Die BN Kreisgruppe Traunstein fordert weiterhin nachdrücklich, die Auswirkungen und Kosten einer 4+2-Variante zu untersuchen und damit eine ehrliche Abwägung zu ermöglichen. Dabei ist der erarbeitete Kriterienkatalog anzuwenden und ein bestmöglicher Lärmschutz für die Bürger einzuberechnen.

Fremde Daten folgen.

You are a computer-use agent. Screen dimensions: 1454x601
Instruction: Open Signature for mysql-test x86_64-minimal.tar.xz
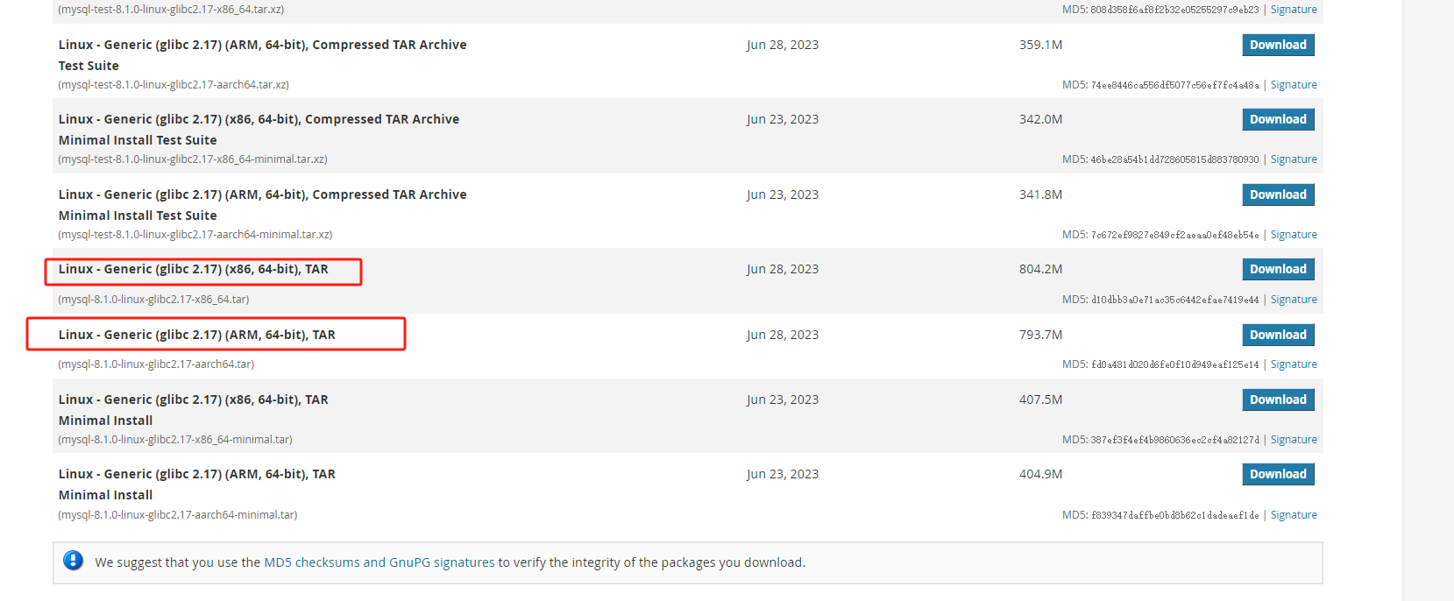pos(1294,159)
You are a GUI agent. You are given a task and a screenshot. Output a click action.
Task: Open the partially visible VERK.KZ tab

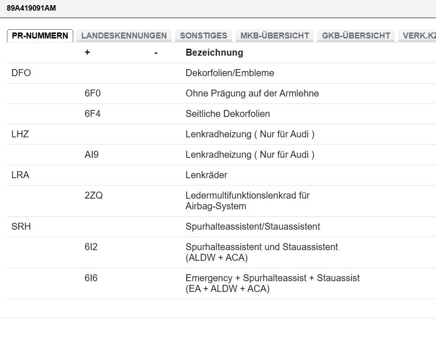(x=418, y=36)
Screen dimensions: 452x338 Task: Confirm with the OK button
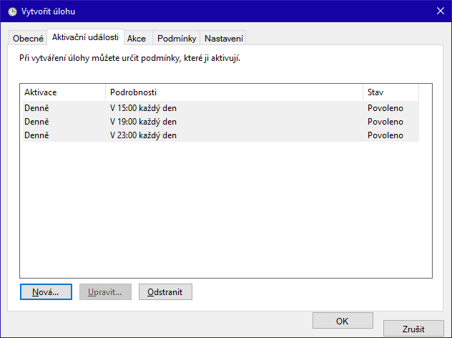click(x=342, y=320)
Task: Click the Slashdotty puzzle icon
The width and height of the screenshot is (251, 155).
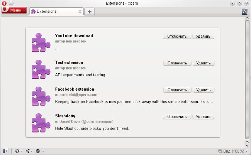Action: [41, 123]
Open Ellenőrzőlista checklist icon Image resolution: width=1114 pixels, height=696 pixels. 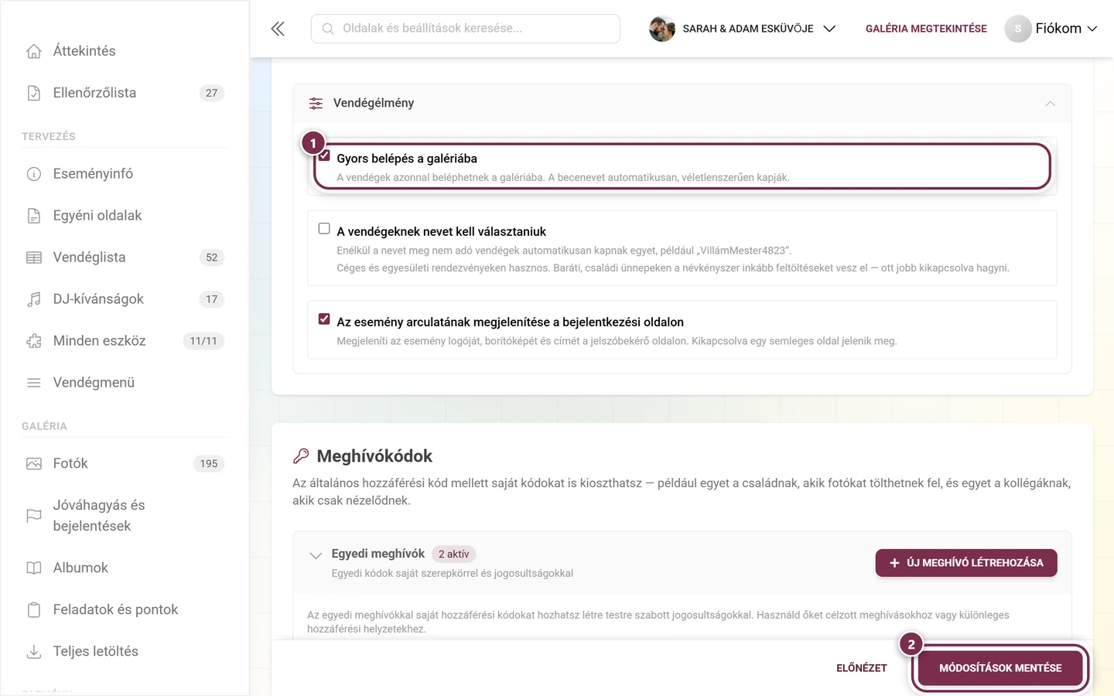pyautogui.click(x=34, y=93)
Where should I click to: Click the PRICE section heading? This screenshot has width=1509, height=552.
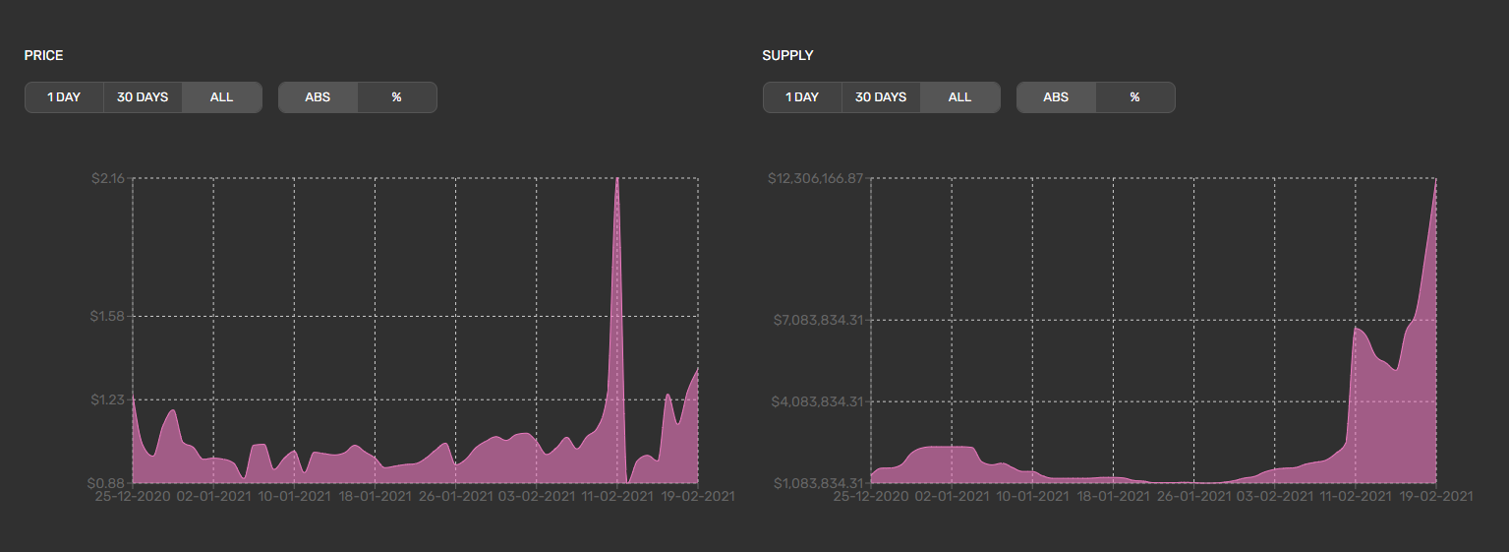click(x=43, y=56)
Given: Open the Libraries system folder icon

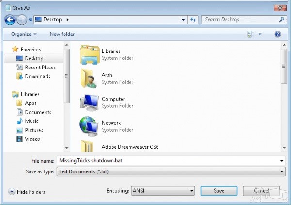Looking at the screenshot, I should tap(89, 54).
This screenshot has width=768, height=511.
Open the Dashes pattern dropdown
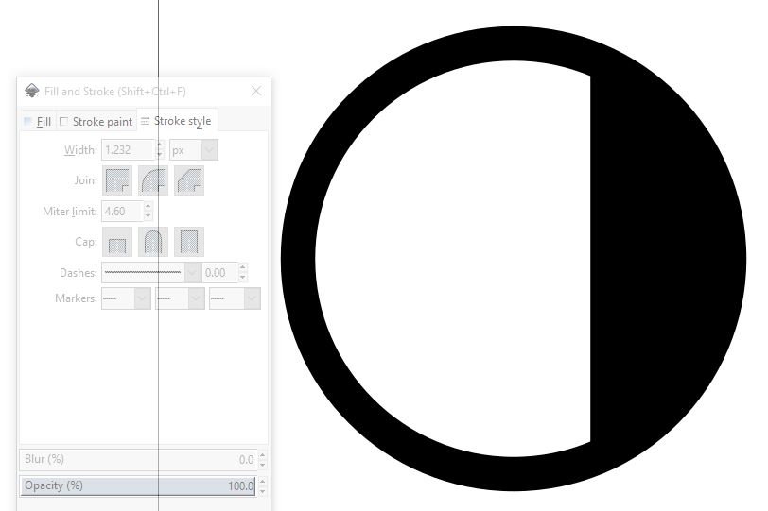pyautogui.click(x=150, y=272)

Nach acht Sitzungen in den vergangenen eineinhalb Jahren ist der Planungsdialog der Autobahndirektion (ABD) mit den Landräten, Bürgermeistern, Kommunalbeamten, Verbänden und Bürgerinitiativen zum Ausbau der A8-Ost Ende November abgeschlossen worden. Die Übergreifende Planungsbegleitung wird nun, voraussichtlich im Januar 2011, die Ergebnisse der Landkreisarbeitsgruppen diskutieren und entscheiden welche 6-spurigen Varianten weiter verfolgt werden sollen.

Die Zusammensetzung der Arbeitsgruppen war jedoch so gehalten, dass die Gegner des Maximalausbaus praktisch keine Chance hatten, Ihre Vorstellungen und die von Tausenden von Bürgern in den betroffenen Landkreisen gleichwertig diskutieren zu können. Da bereits in der zweiten Sitzung die Entscheidung für den 6+2-Ausbau fiel, wurden 4+2-Varianten bei den folgenden Treffen weder mit diskutiert, noch mit bewertet. Es liegen also nach wie vor keine belastbaren Zahlenvergleiche vor.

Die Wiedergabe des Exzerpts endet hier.